While a big part of this involves training staff at all levels to handle threats like phishing attacks or malware and ransomware, a big thrust behind contemporary security is embracing the use of technology that merges the physical and cyber seamlessly.
In a new piece written jointly for Innovation & Tech Today, Matt Lindley, the COO and CISO of NINJIO, and Mike Maxsenti, general manager of Genea Access Control and founder of Sequr, the best practices for a modern, integrated approach to security are laid out clearly.

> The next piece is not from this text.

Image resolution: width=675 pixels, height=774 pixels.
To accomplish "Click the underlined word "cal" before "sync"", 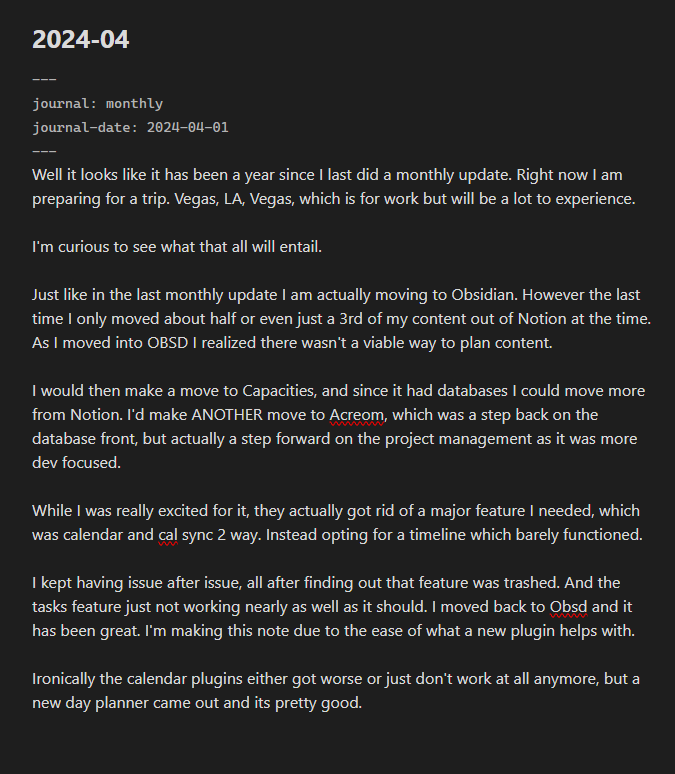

“Developments in recent years have made physical security and physical cybersecurity an increasingly urgent priority: the massive influx of Internet of Things (IoT) devices, the shift to remote and hybrid work, and the multiplying intersections between the digital and physical worlds,” Maxsenti and Lindley write. “From a stolen flash drive to unauthorized access to an office or server room, there are many ways physical security breaches can end up infecting an organization’s entire network. This is why employees must be familiar with best practices around physical security and aware of how cybercriminals can strike in tangible ways.”
In other words, there is no real division between the two branches of security today. Staff for cyber and staff for physical security who were once siloed from one another, now must be aligned. A firm’s most sensitive assets are at stake.
In just one concrete example, the article’s authors point to the fact that flash drives — something a physical security expert might not have considered in the past — mark both physical and cyber risks.
“Threats from compromised flash drives have also increased in recent years. A 2022 report published by Honeywell found that cyber threats capable of propagating through flash drives shot up from 19 percent in 2019 to 52 percent in 2021,” they write. “As cybercriminals have demonstrated their willingness and ability to use physical attack vectors, the number of those attack vectors is rising. Many of these devices (such as “smart” home products) don’t have robust security protocols and can put other devices on their networks – like a work computer – at risk.”
This is just one example, but it reveals the pressing reality of how everyone dealing with a company’s security protocols has to be on the same page. Bad actors won’t be waiting for everyone to gradually integrate.
The threats are very real, and they’re here.